Hi Michael

Sometimes yes, sometimes no. You are presuming they haven’t devoted millions of 
dollars and people-hours to the issue. Sometimes the matter has been settled by 
the time you report it, or is about to. Or the account is being monitored for 
legal or operational purposes.

Auto-reporting to abuse@ for IP ranges is not going to be effective, nor 
welcomed without prior arrangement. Abuse@ is a cesspool these days, wading 
through the sludge of legitimate submissions is, to say the least, a challenge. 
I just finished work at a mega-provider, and we saw literally tens of thousands 
of emails inbound, daily. It Took splunk and some ingenuity to make sense of it 
all, between the stuff that wasn’t spam sent by geezers who copy the entire 
contents of their inbox over, to thousands of repeated complaints … it’s bad 
idea.
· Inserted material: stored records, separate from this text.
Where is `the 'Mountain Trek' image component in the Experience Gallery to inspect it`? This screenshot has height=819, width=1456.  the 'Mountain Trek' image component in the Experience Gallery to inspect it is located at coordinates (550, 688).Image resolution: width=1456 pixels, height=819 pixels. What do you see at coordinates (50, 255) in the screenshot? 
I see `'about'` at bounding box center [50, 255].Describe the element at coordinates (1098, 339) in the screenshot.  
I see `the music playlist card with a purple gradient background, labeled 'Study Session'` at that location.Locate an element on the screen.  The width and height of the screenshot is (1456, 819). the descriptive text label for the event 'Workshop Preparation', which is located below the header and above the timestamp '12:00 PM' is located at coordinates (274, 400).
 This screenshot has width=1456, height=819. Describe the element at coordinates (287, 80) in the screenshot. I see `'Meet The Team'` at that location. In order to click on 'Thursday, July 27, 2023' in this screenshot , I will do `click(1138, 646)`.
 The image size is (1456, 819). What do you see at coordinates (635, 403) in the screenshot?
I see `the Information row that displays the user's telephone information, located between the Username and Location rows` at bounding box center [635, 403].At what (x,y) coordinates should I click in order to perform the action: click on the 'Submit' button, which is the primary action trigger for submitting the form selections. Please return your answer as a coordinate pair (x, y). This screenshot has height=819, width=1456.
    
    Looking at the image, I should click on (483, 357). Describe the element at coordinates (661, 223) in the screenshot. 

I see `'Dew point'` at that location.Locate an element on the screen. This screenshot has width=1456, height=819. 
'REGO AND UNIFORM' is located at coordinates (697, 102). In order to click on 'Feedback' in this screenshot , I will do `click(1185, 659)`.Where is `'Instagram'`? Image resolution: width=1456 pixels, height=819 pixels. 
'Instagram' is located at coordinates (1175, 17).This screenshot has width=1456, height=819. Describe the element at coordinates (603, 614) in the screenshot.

Far better to set up a dedicated channel or access an API if possible.

Neil Schwartzman
Executive Director
Coalition Against Unsolicited Commercial Email
http://cauce.org
Tel : (303) 800-6345
Twitter : @cauce



> On Aug 31, 2019, at 3:31 PM, Michael Peddemors via mailop <mailop@mailop.org> 
> wrote:
> 
> With their budgets and size, don't we expect a little more resources devoted 
> to fast take downs and detections?
> 
> Especially when it is so easy to detect..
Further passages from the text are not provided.